大晦日の今日は昨日に比べて少し暖かく穏やかな年の瀬となった。午前中に買い出しを終えて昼食は簡単なもので済ませた。今、家内が台所でお節料理を作っている。
書斎で今年最後の新聞を読みながら、今年最後のブログに何を書こうか考えていた。先日、大学時代の友人から白居易の「香鑪峯下新卜山居草堂初成偶題東壁」を「本歌取り」した漢詩が送られてきた。そこで「これだっ!」と思いついた。
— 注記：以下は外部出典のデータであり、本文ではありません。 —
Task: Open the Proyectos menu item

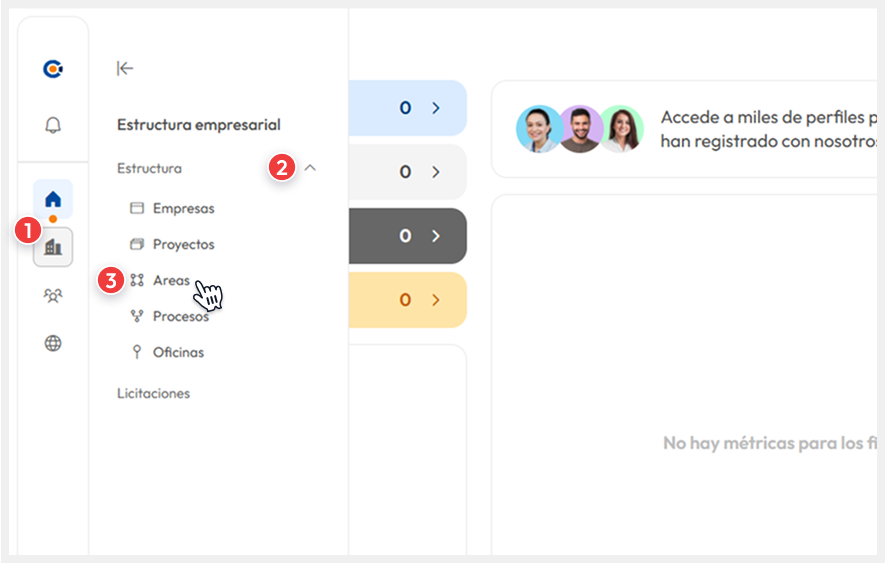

生成AIに「本歌取り」させたらどうなるだろうか?題材でふと思いついたのが柳宗元の「江雪」である。この格調高い詩を生成AIにより現代風にアレンジさせてみよう。
(本歌)
「江雪」 柳宗元
千山鳥飛絶 千山 鳥飛ぶこと絶え
万逕人蹤滅 万逕(ばんけい) 人蹤(じんしょう)滅(めっ)す
孤舟蓑笠翁 孤舟(こしゅう) 蓑笠(さりゅう)の翁
独釣寒江雪 独り 寒江の雪に釣る
(拙・現代語訳)
全ての山々から鳥の飛ぶ姿は消え失せ、あらゆる道から人の足跡も無くなった。雪の降る中、一隻の小舟に蓑笠を着けた老翁が、ただ独り寒々とした川に釣り糸を垂れている。
生成AIのCopilotに「上記の漢詩を本歌取りして現代風にアレンジしなさい。但し、出来上がりは七言絶句とし漢字で韻を踏むこと」と命令してみた。以下が少し手直しを入れた結果である。
(本歌取りの結果)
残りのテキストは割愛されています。